Ich notierte mir ein paar Fragen, die mich seit Jahren beschäftigten. Warum hatte der Drogenkrieg angefangen? Und wieso dauerte er noch an? Warum können manche Menschen ohne Probleme Drogen nehmen, andere nicht? Was genau verursacht eigentlich Sucht? Was würde passieren, wenn man sich für eine radikal andere Politik entschiede? Um Antworten darauf zu finden, beschloss ich, mich auf eine Reise an die Fronten des Drogenkrieges zu begeben.
Also warf ich meine letzten Pillen in die Toilette, schloss die Wohnung ab und brach auf. Ich wusste zu diesem Zeitpunkt nur, dass der Drogenkrieg in den Vereinigten Staaten begonnen hatte, bloß hatte ich damals noch keine Ahnung, wann und wo. Für meine Reise nach New York steckte ich mir eine Liste mit den Namen von Experten auf diesem Gebiet ein. Heute weiß ich, wie gut es war, dass ich kein Rückflugticket buchte, konnte ich doch nicht ahnen, dass mich diese Reise 30000 Meilen weit durch neun Länder führen würde und dass sie drei Jahre dauern sollte.

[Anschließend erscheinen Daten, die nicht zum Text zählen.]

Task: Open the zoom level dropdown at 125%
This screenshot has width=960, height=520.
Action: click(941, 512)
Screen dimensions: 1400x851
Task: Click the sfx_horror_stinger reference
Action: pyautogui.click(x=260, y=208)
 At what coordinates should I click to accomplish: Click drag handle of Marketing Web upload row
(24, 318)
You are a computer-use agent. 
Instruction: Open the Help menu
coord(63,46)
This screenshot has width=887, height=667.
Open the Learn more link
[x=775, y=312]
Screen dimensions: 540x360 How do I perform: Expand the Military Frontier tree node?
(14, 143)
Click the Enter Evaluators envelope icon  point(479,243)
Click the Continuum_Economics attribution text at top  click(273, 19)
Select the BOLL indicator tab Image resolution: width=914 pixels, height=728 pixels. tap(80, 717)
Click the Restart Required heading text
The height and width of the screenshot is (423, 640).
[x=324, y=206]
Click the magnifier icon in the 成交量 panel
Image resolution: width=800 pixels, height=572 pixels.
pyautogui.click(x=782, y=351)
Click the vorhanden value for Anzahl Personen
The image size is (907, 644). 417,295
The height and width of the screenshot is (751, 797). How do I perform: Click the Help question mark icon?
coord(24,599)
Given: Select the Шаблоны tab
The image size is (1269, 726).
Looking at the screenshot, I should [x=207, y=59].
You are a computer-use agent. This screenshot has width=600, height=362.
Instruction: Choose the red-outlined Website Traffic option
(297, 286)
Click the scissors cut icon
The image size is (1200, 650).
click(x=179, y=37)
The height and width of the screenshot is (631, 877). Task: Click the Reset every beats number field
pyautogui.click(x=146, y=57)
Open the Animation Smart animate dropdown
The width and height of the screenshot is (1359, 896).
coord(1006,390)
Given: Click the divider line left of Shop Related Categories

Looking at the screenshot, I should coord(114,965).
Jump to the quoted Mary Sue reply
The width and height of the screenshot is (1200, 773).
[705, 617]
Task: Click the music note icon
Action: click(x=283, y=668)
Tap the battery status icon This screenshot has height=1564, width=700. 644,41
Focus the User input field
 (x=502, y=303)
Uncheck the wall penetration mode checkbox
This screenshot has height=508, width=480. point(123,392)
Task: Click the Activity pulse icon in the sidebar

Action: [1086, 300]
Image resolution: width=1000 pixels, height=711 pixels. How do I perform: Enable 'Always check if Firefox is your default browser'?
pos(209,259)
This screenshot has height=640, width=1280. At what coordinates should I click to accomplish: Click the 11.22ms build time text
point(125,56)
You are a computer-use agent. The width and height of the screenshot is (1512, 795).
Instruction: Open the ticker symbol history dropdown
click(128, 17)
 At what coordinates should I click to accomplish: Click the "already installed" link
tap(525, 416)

Unterwegs hörte ich Geschichten, wie ich sie mir zu Beginn kaum hätte ausmalen können, Geschichten von Menschen, die Antworten auf jene Fragen gaben, die mich so lange gequält hatten. Geschichten von einem transsexuellen Crackdealer in Brooklyn, der wissen wollte, wer seine Mutter umgebracht hatte. Von einer Krankenschwester in Ciudad Juárez, die auf der Suche nach ihrer Tochter durch die Wüste lief. Von jemandem, der als Kind während des Holocaust aus dem Ghetto von Budapest geschmuggelt worden war und der die wahren Ursachen für Abhängigkeit und Sucht entdeckte. Von einem Junkie, der in Vancouver eine Revolte anführte. Von einem Serienkiller in einem Käfig in Texas. Von einem portugiesischen Arzt, der sein Land dazu brachte, das Verbot aller Drogen aufzuheben, von Cannabis bis Crack. Von einem Wissenschaftler in Los Angeles, der einem Mungo Drogen gab, nur um zu sehen, was geschehen würde.
All diese Menschen – und viele mehr – waren meine Lehrer. Mich erstaunte, was sie mir beibrachten, denn wie sich zeigte, sind viele unserer grundlegenden Annahmen falsch. Drogen sind nicht, wofür wir sie halten. Abhängigkeit von Drogen bedeutet nicht, was man uns weismacht. Der Drogenkrieg ist nicht das, als was ihn uns die Politiker seit über hundert Jahren verkaufen. Uns erwartet dort draußen eine völlig andere Geschichte, wenn wir nur bereit sind, sie zu hören – eine, die uns große Hoffnung macht.